Report such information:

(base) dcase@dcase-PowerEdge-R730:~/saffron/demo/Lux/sssp$ ./sssp -level gpu=2 -ll:gpu 2 -ll:fsize 1200 -ll:zsize 2000 -file ~/zy/LuxData/hollywood.lux -start 0
[0 - 7f68bdf63780] {2}{gpu}: GPU #0: GeForce RTX 2080 (7.5) 7952 MB
[0 - 7f68bdf63780] {2}{gpu}: GPU #1: Tesla K20m (3.5) 5062 MB
[0 - 7f68bdf63780] {2}{gpu}: registering fat binary 0x2b34460 with GPU 0x8bf7cd0
[0 - 7f68bdf63780] {2}{gpu}: Loaded CUDA Module. JIT Output: 
[0 - 7f68bdf63780] {2}{gpu}: registering fat binary 0x2b34460 with GPU 0x956f930
[0 - 7f68bdf63780] {5}{gpu}: ERROR: The binary was compiled for the wrong GPU architecture. Update the 'GPU_ARCH' flag at the top of runtime/runtime.mk to match your current GPU architecture.
[0 - 7f68bdf63780] {5}{gpu}: Failed to load CUDA module! Error log: 
CU: cuModuleLoadDataEx = 209 (CUDA_ERROR_NO_BINARY_FOR_GPU): no kernel image is available for execution on the device
sssp: /home/dcase/zy/legion/runtime/realm/cuda/cuda_module.cc:2478: CUmod_st* Realm::Cuda::GPU::load_cuda_module(const void*): Assertion `0' failed.
*** Caught a fatal signal: SIGABRT(6) on node 0/1
NOTICE: Before reporting bugs, run with GASNET_BACKTRACE=1 in the environment to generate a backtrace. 
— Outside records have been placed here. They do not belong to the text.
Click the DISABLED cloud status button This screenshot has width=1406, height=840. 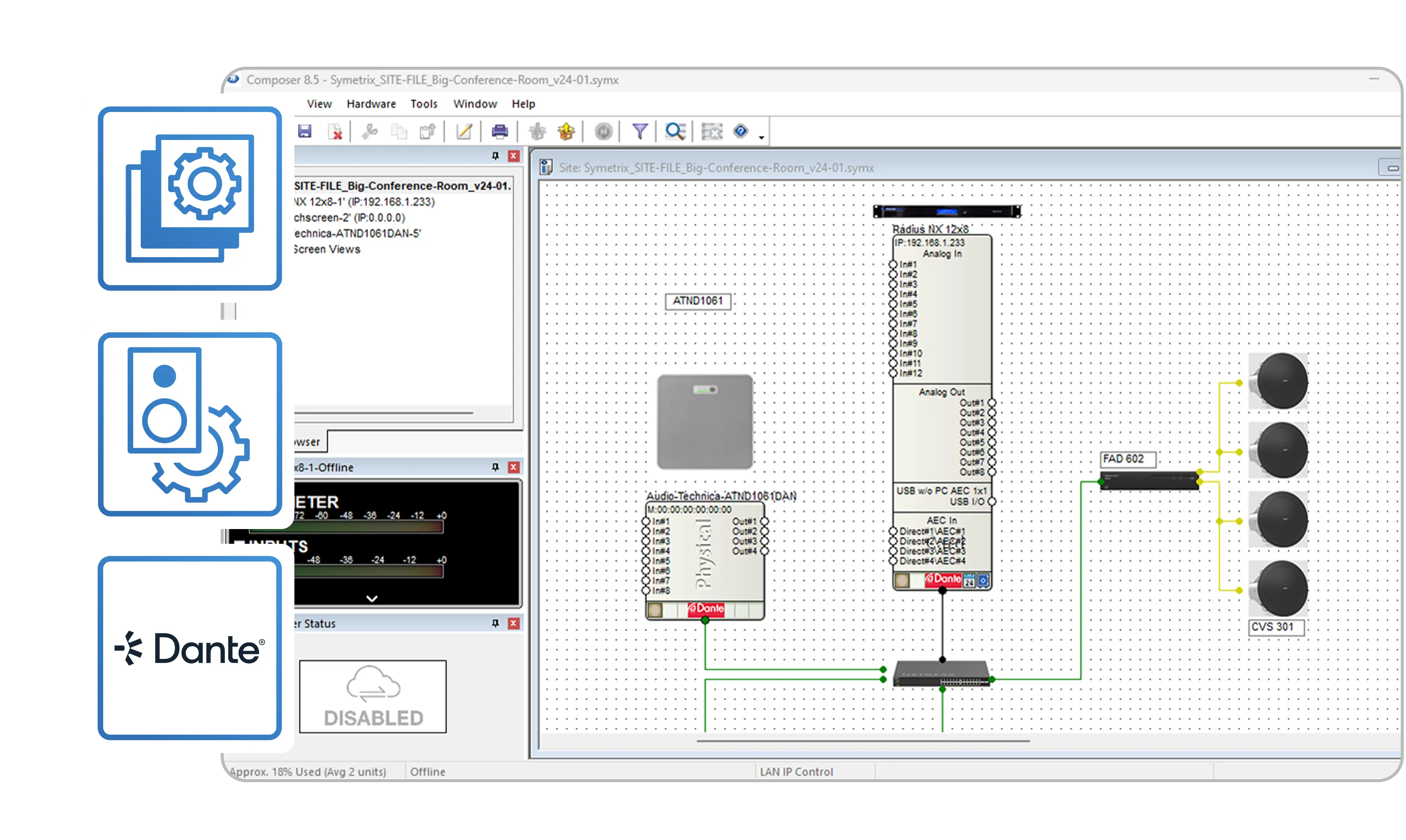[373, 697]
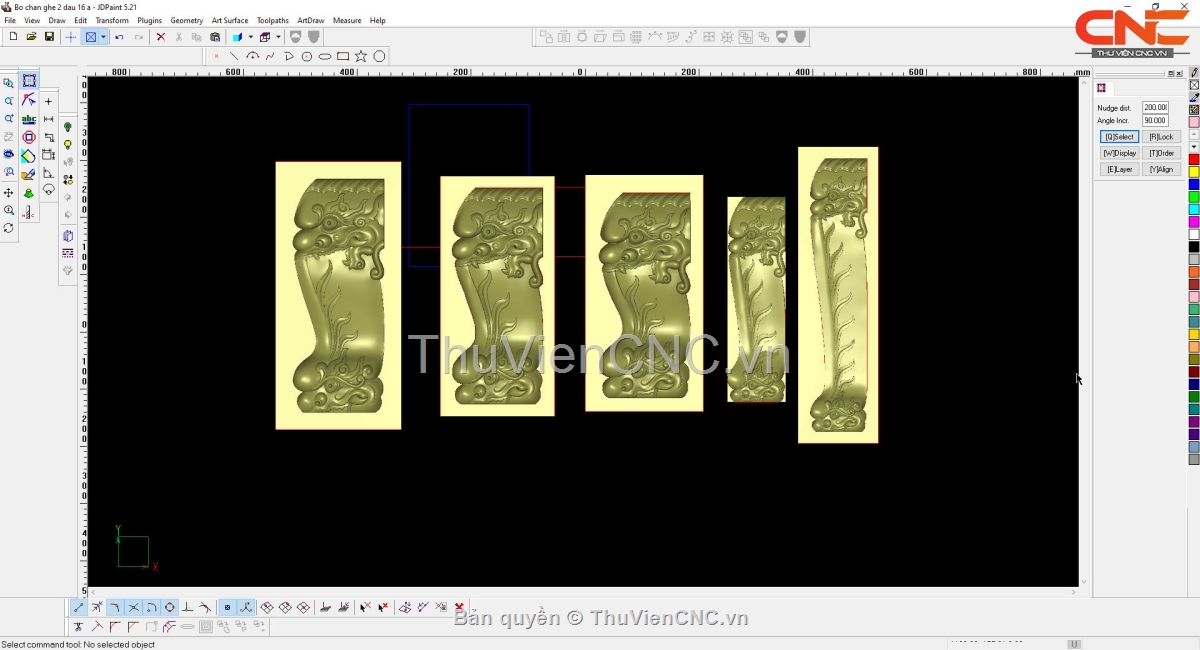Click the yellow light bulb icon

pos(68,145)
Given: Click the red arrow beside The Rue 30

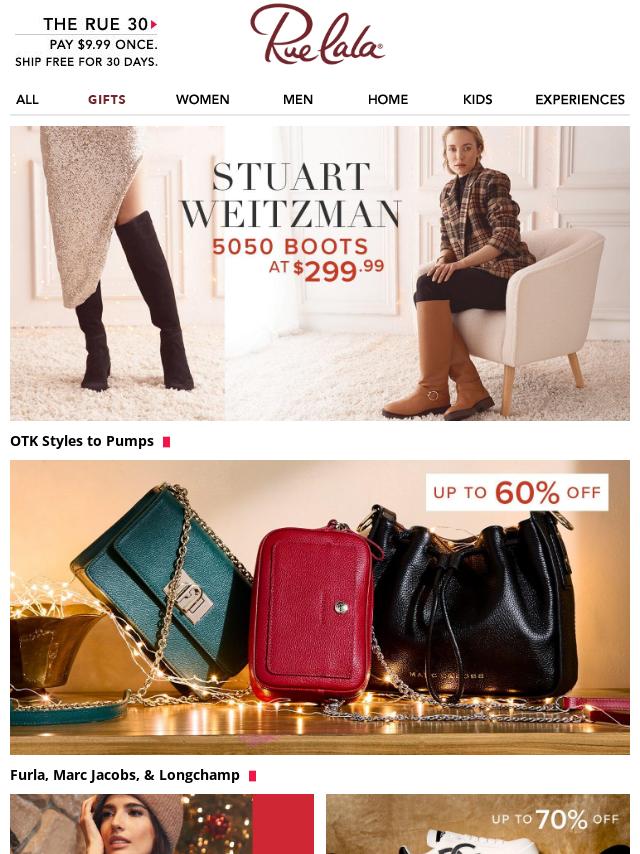Looking at the screenshot, I should (154, 24).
And running ./deviceQuery in cuda-10.0/samples/1_Utilities/deviceQuery file, printing this massage:

> Peer access from GeForce RTX 2080 (GPU0) -> Tesla K20m (GPU1) : No
> Peer access from Tesla K20m (GPU1) -> GeForce RTX 2080 (GPU0) : No

If solving the promble, how should I do?

streichler commented 5 years ago

Which branch/commit of the Legion tree are you using? It looks like you're using a version of the build system that only compiled CUDA binaries for a single architecture. If you switch to a recent pull of the master branch (commit efc9467 was pushed two days ago), you can set GPU_ARCH to either auto (the default - builds for all architectures supported by nvcc) or to 35,75 (the two architectures you need for the gpus listed above, and that'll hopefully fix the problem you're seeing.

Clinuxnewbie commented 5 years ago

Thank for your help. According to your suggestion, my problem is solved.